**Information shown**.
________________________

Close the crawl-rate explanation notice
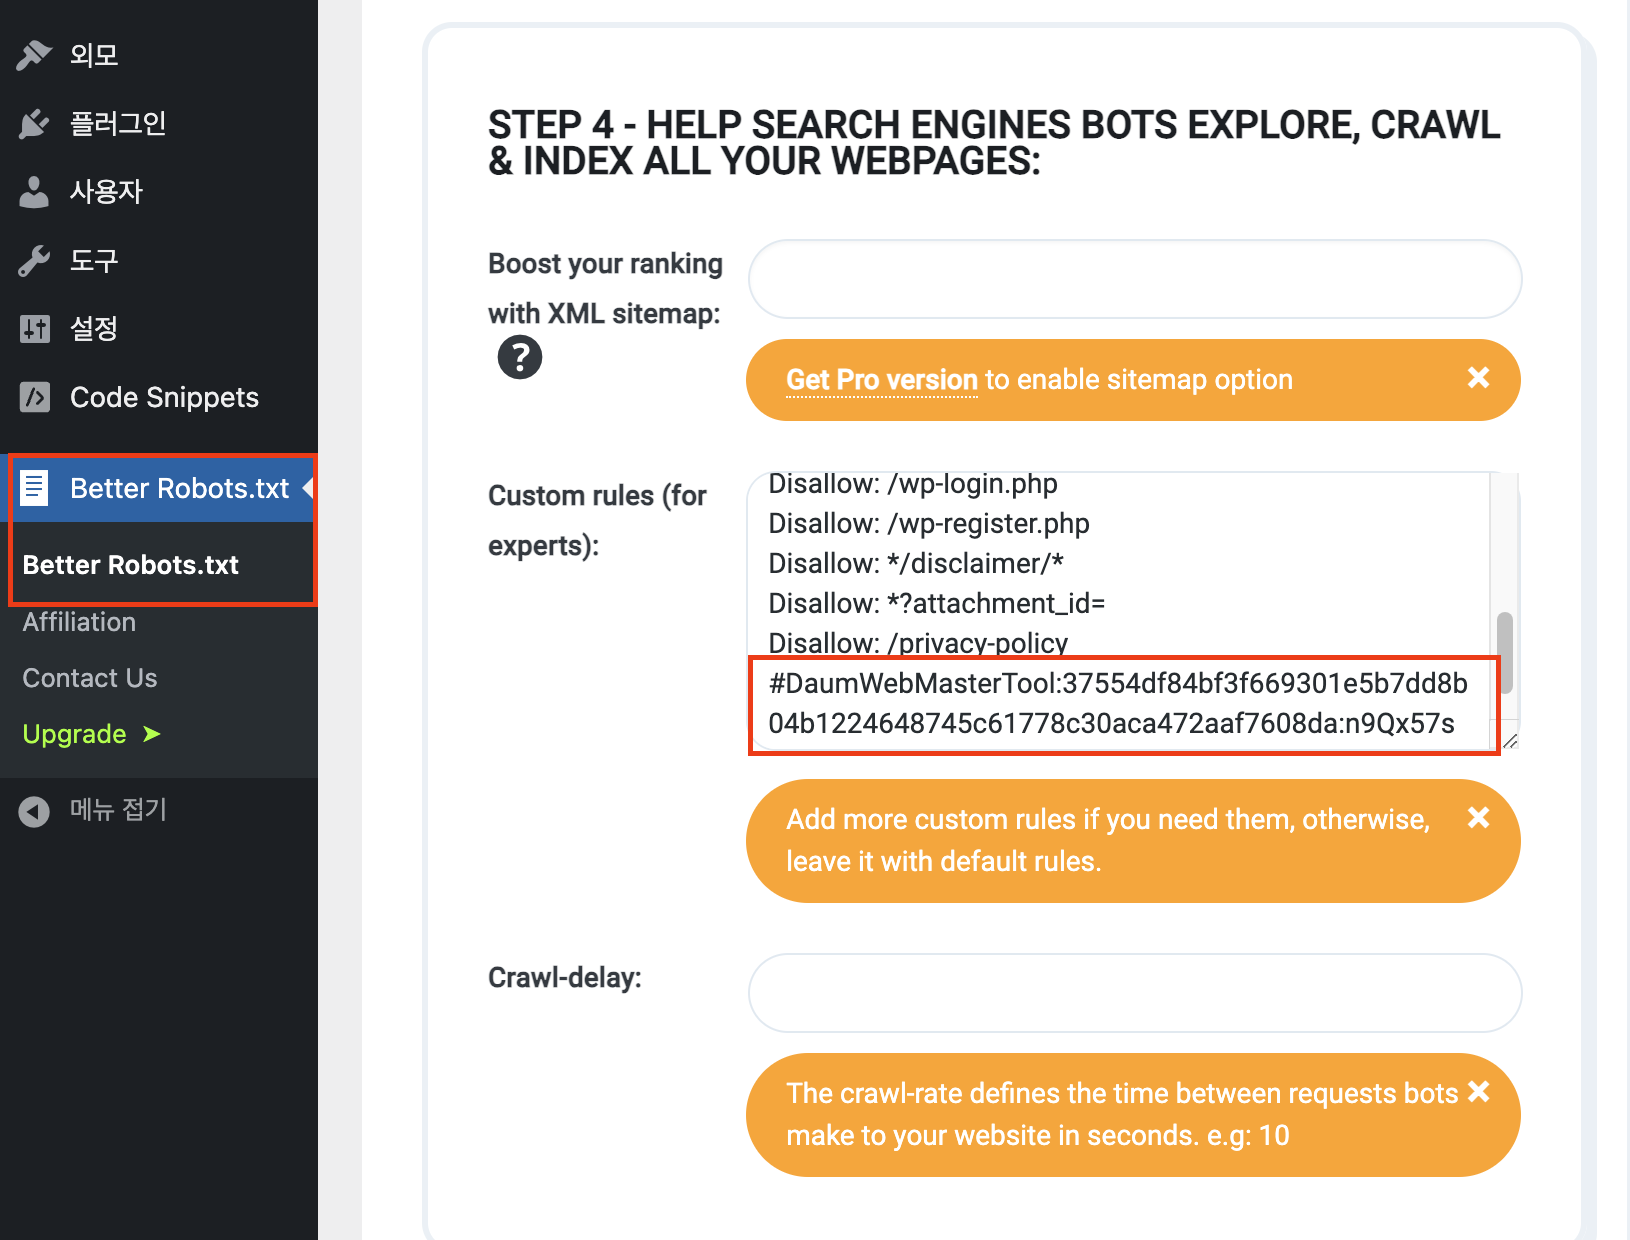Screen dimensions: 1630x1240 click(x=1478, y=1092)
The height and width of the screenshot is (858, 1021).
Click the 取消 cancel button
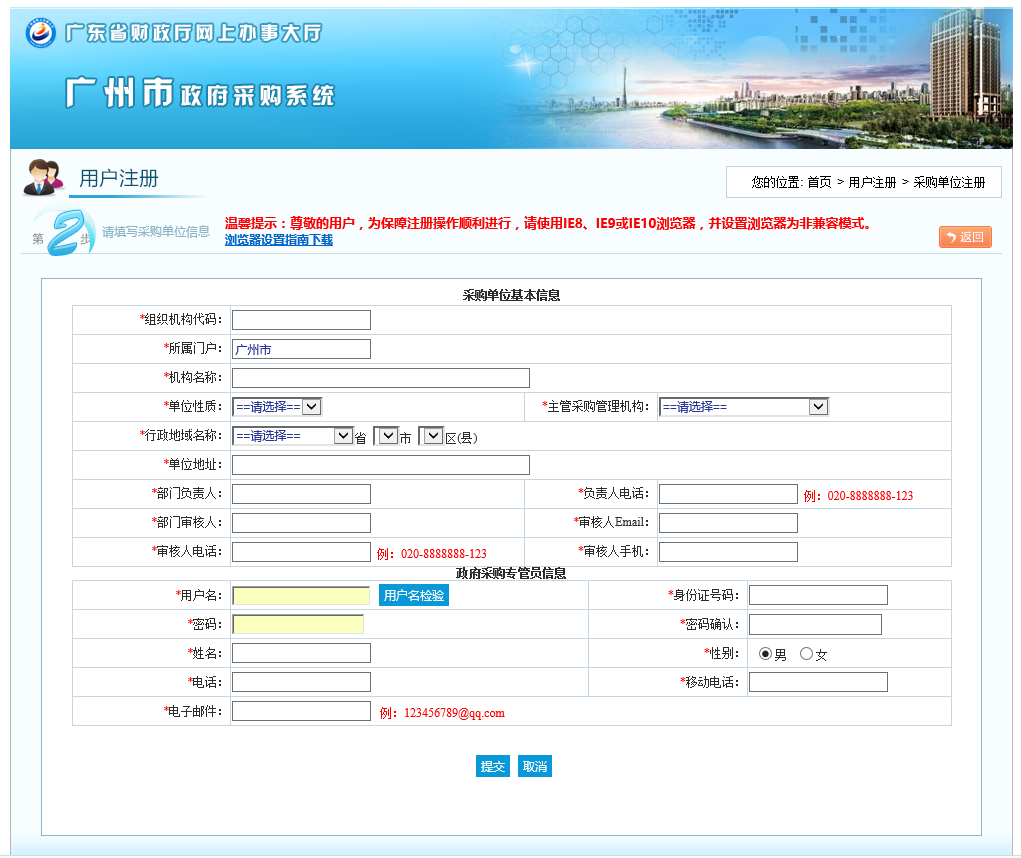(535, 767)
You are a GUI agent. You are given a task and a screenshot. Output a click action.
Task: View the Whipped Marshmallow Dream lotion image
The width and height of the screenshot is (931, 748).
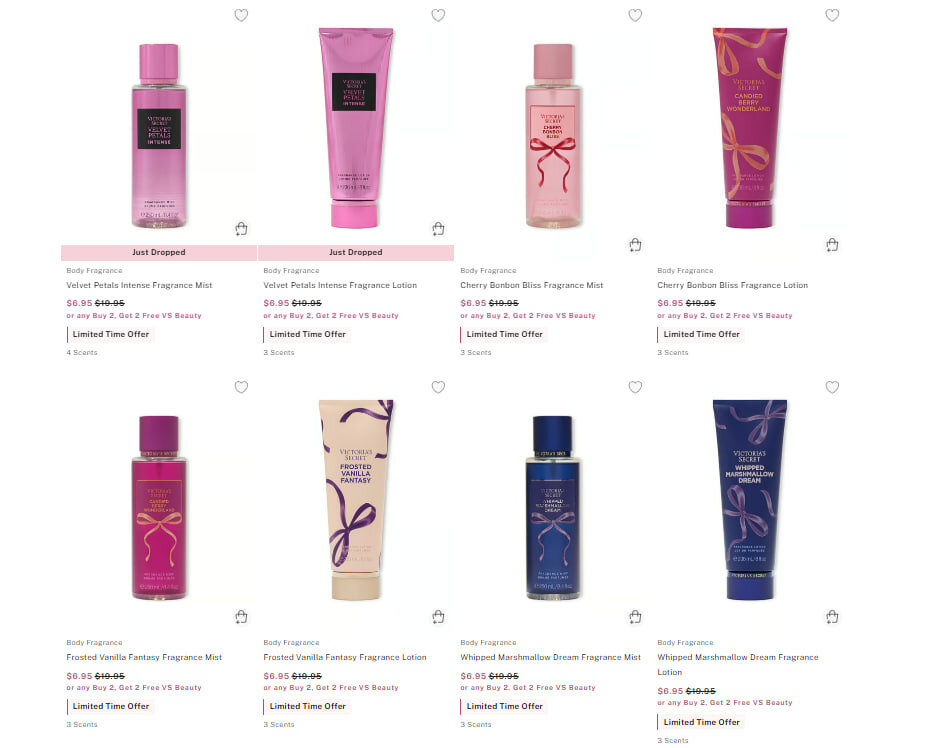[x=750, y=500]
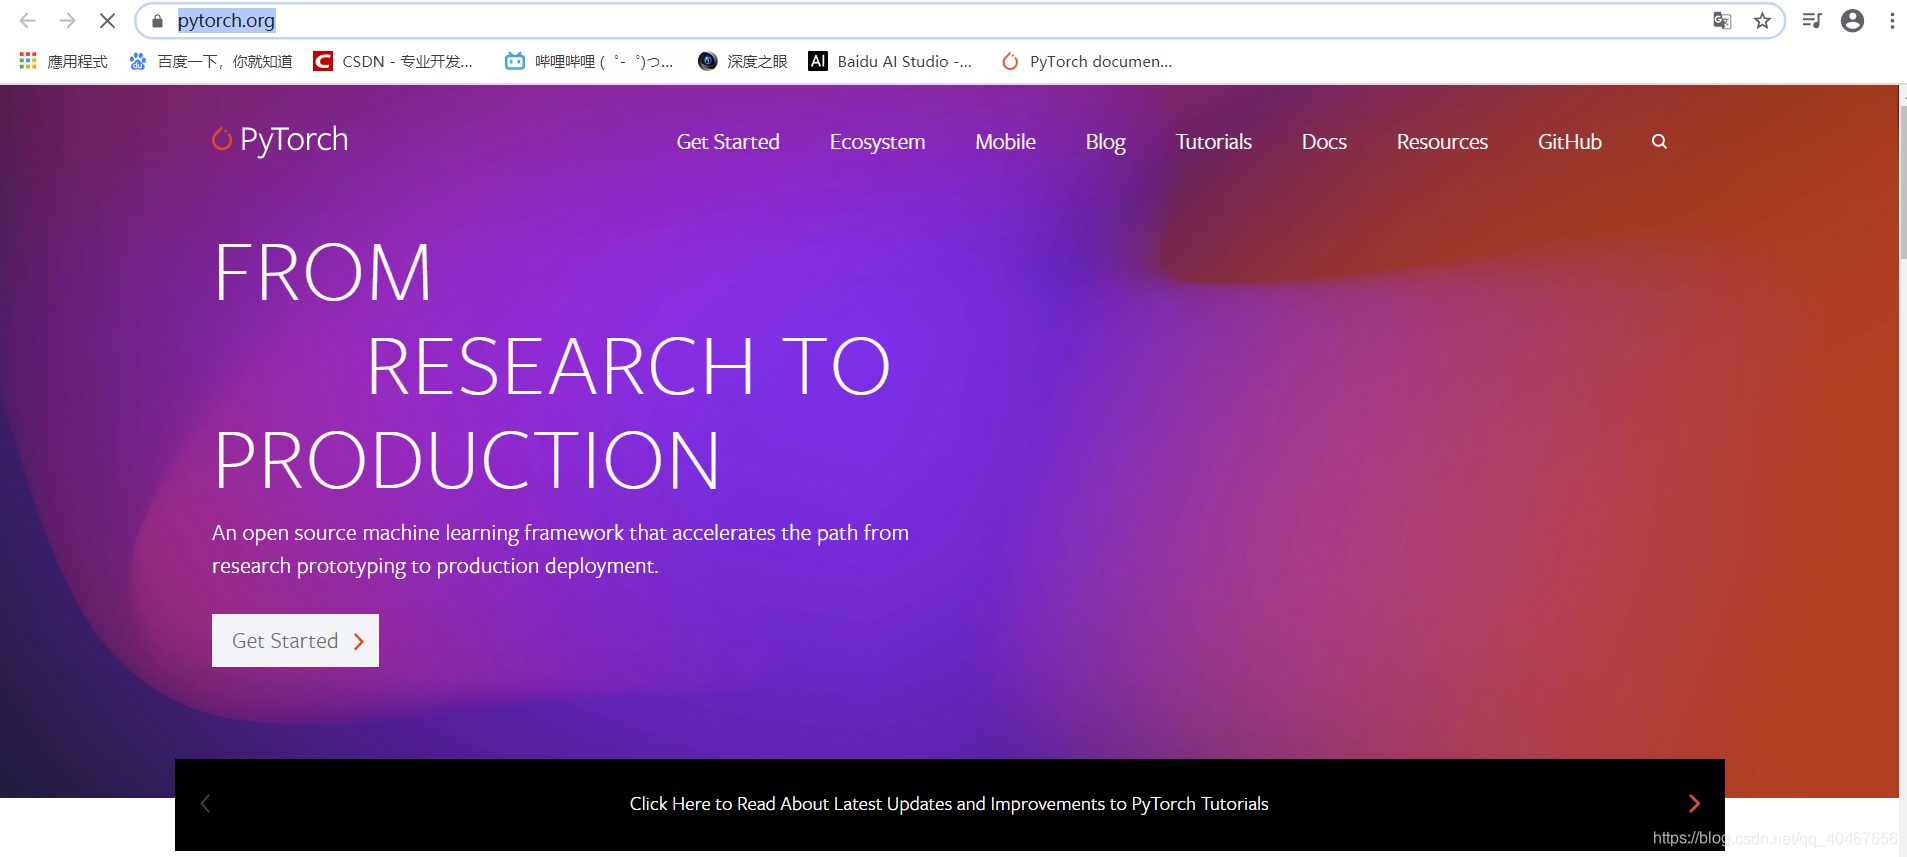The height and width of the screenshot is (857, 1907).
Task: Open the Docs navigation item
Action: coord(1323,142)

________________________

**What this task involves**.
Output only the lines from the start of the data through the line that holds "You are a GUI". Keep them exact and leave the pictures out.

**Answer below**.
Close the crawl-rate explanation notice
Screen dimensions: 1630x1240 click(x=1478, y=1092)
The height and width of the screenshot is (858, 1021).
Click the 取消 cancel button
(535, 767)
You are a GUI agent. You are given a task and a screenshot. Output a click action.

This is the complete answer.